6. The method of claim 3, wherein, The bibliometric analysis includes at least one of the following: research trend analysis, publication and citation comparison analysis, collaboration network analysis, keyword frequency analysis, keyword co-occurrence analysis, country analysis, institution analysis, author analysis, journal analysis, co-cited literature analysis, and highly cited literature analysis.
7. The method according to any one of claims 1 to 6, characterized in that, The training method for the bibliometric text generation model is as follows: Obtain bibliometric analysis data related to the medical and health fields; The bibliometric analysis results charts and corresponding text content are extracted from the bibliometric analysis data, and initial data pairs are determined from the extracted results; wherein, the bibliometric analysis results charts include bar charts, line charts, relationship diagrams and data tables; Based on the initial data pairs, an active learning strategy is used to obtain a training dataset; wherein the proportions of the bar chart, the line chart, the relationship graph, and the data table in the training dataset are consistent. The training dataset and text prompt templates are used as input to the initial model. The model is then fine-tuned in a supervised manner using the multimodal pre-trained model mPLUG-Owl2, and further fine-tuned using LoRA+ to obtain the bibliometric text generation model.

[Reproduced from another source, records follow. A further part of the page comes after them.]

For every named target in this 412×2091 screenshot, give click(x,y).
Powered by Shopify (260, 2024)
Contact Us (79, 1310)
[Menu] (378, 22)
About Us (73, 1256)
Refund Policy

8. An agent for generating a bibliometric analysis report, characterized in that, The intelligent agent includes: an analysis module, a determination module, and an execution module; The analysis module is configured to acquire user needs, and based on the user needs, obtain a retrieval strategy and a demand semantic vector corresponding to the user needs. The determining module is configured to determine an execution plan based on the retrieval strategy and the demand semantic vector; The execution module is configured to execute the execution plan and obtain a bibliometric analysis report; The intelligent agent is built on the Reflexion framework and adopts a combination of models, inference planning, memory, and tools. The models include a bibliometric text generation model, a Transformer model, and a MedBERT model. The inference planning includes reasoning and parsing the user's needs, breaking down the execution plan, and reflection. The memory includes summarizing and analyzing the process of generating the bibliometric analysis report. The tools include a bibliometric database, a medical dictionary, a medical ontology, a knowledge base, bibliometric analysis tools, and an API interface.
9. A computer device, comprising: include: A memory, a processor, and a computer program stored in the memory and executable on the processor, wherein the processor, when executing the computer program, implements the method for generating a bibliometric analysis report as described in any one of claims 1-7.
10. A computer-readable storage medium, characterized in that, The computer-readable storage medium stores instructions that, when executed on a terminal device, cause the terminal device to perform the method for generating a bibliometric analysis report as described in any one of claims 1-7.